Genus of flowering plants

Geijera is a genus of shrubs and trees in the family Rutaceae and are native to New Guinea, Australia and New Caledonia. They have simple leaves arranged alternately, panicles of bisexual flowers usually with five, sometimes four, sepals, petals and stamens and fruit containing shiny black seeds.

==Description==
Plants in the genus Geijera are shrubs or trees with simple leaves arranged alternately. They have small, bisexual flowers arranged in many-flowered panicles in upper leaf axils and on the ends of branchlets and usually have five, sometimes four sepals, petals and stamens. The sepals are fused at the base, up to 1 mm long, and persist in the fruit. The petals are white or cream-coloured, up to 2 mm long and the stamens are up to 1.5 mm long and arranged opposite the sepals. The fruit consists of up to five more or less spherical follicles joined at the base each with a single shiny black seed.

# INFORMATION SHOWN:
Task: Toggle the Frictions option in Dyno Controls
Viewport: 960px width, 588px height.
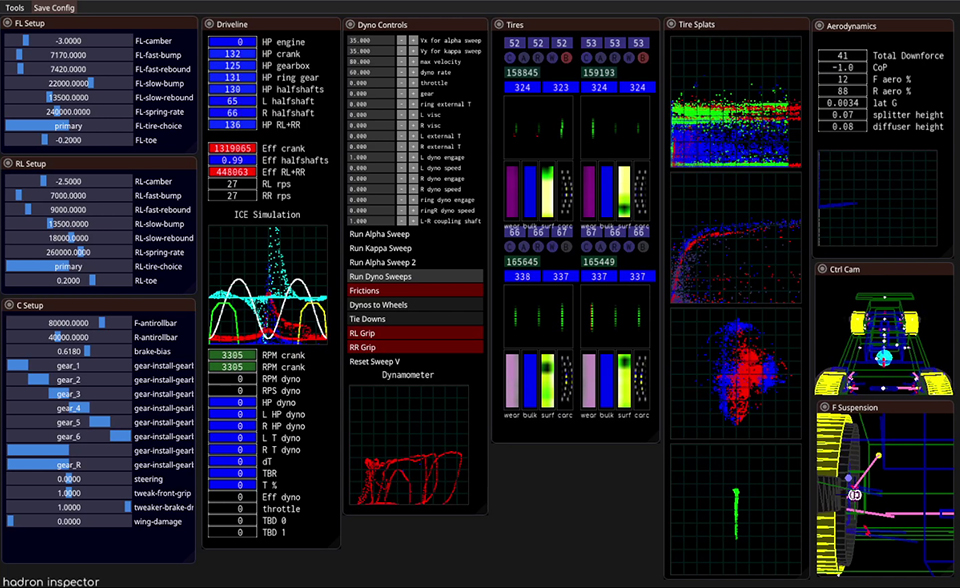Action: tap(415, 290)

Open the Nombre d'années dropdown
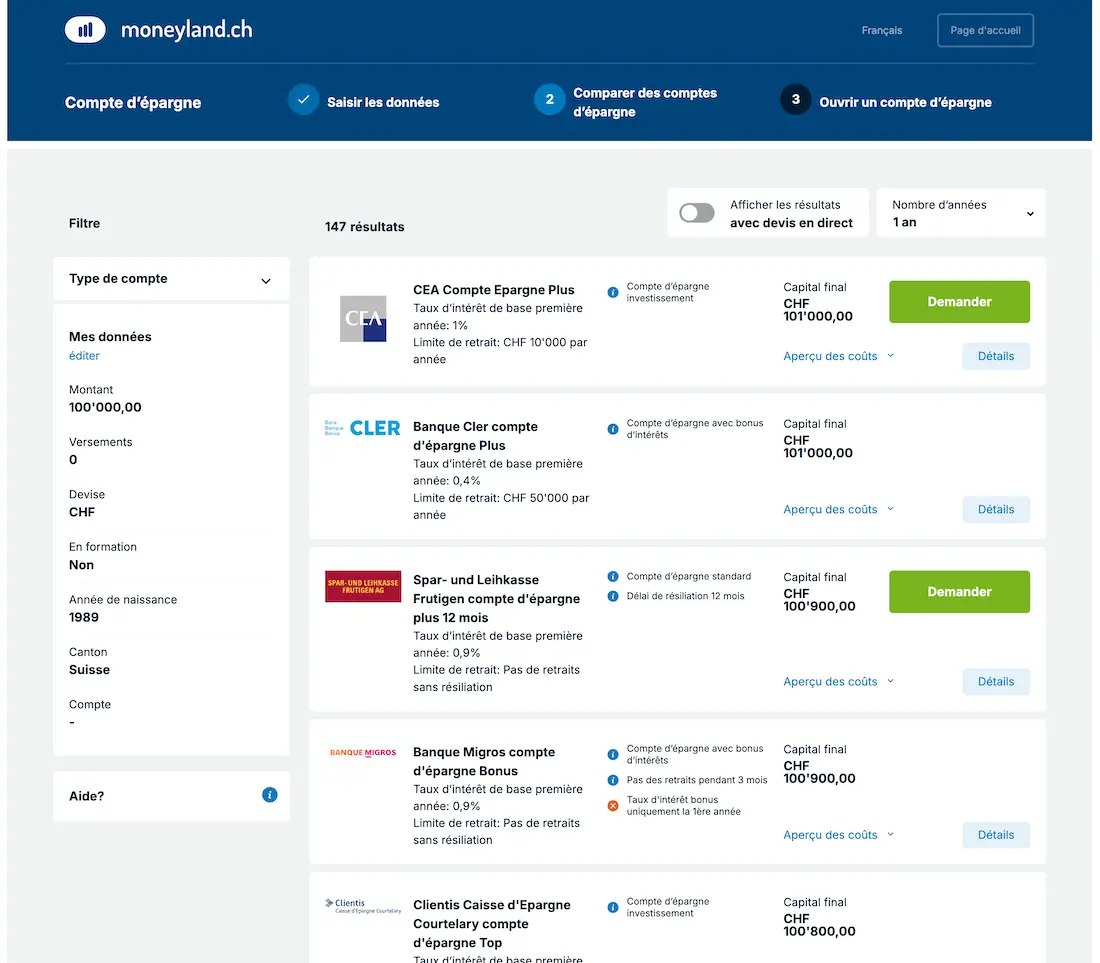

# TASKS FOR THIS EXERCISE:
- 1) In the Geijera text, duplicate the passage starting with "Genus of flowering" and going on through "shiny black seeds.".
- 2) According to the Geijera text, how many seeds does each follicle of the fruit contain?

# OUTPUTS BY TASK:
- 1)
Genus of flowering plants

Geijera is a genus of shrubs and trees in the family Rutaceae and are native to New Guinea, Australia and New Caledonia. They have simple leaves arranged alternately, panicles of bisexual flowers usually with five, sometimes four, sepals, petals and stamens and fruit containing shiny black seeds.

- 2) A single shiny black seed.